• [Task material]

---

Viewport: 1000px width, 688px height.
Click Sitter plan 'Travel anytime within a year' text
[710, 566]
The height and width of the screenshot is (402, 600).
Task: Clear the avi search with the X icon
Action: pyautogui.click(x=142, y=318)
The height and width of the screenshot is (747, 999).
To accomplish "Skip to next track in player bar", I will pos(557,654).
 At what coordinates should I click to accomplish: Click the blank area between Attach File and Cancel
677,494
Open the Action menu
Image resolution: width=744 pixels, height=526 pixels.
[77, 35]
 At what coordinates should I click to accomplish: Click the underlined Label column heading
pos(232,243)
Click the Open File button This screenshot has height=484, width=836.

---

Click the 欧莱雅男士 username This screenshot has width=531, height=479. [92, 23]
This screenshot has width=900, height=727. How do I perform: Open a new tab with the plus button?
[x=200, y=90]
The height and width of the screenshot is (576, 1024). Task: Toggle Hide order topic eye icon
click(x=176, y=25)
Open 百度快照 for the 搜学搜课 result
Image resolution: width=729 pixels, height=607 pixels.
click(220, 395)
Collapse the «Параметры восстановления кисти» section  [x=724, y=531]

---

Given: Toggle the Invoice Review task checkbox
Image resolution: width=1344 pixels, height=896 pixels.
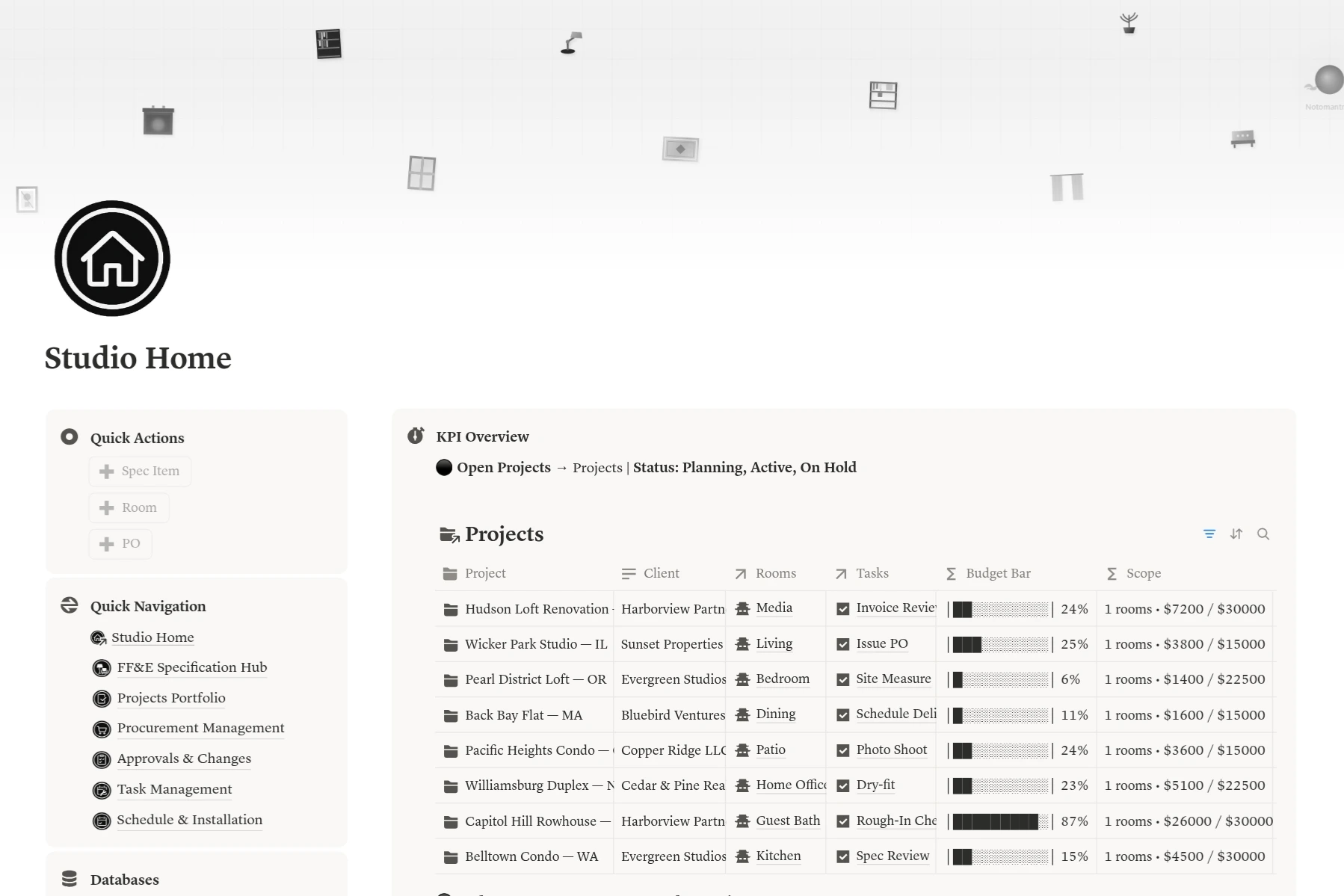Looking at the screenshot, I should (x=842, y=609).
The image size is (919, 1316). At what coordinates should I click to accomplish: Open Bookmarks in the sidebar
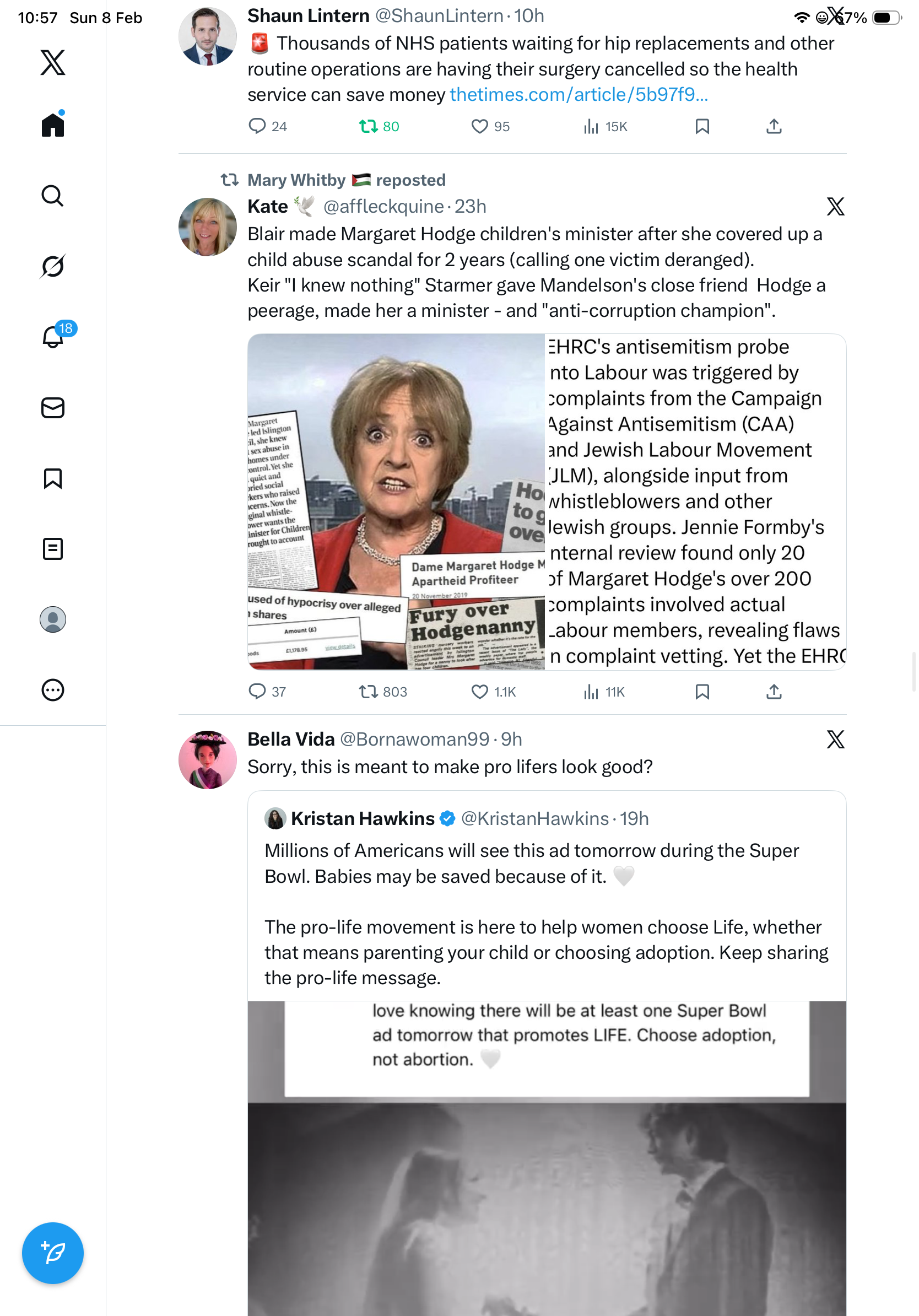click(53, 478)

---

Using the records above, set down exactly the lines from the one with "Open the Action menu" through the one with "Click the Open", inclusive, and nothing more.

Open the Action menu
Image resolution: width=744 pixels, height=526 pixels.
[77, 35]
 At what coordinates should I click to accomplish: Click the underlined Label column heading
pos(232,243)
Click the Open File button This screenshot has height=484, width=836.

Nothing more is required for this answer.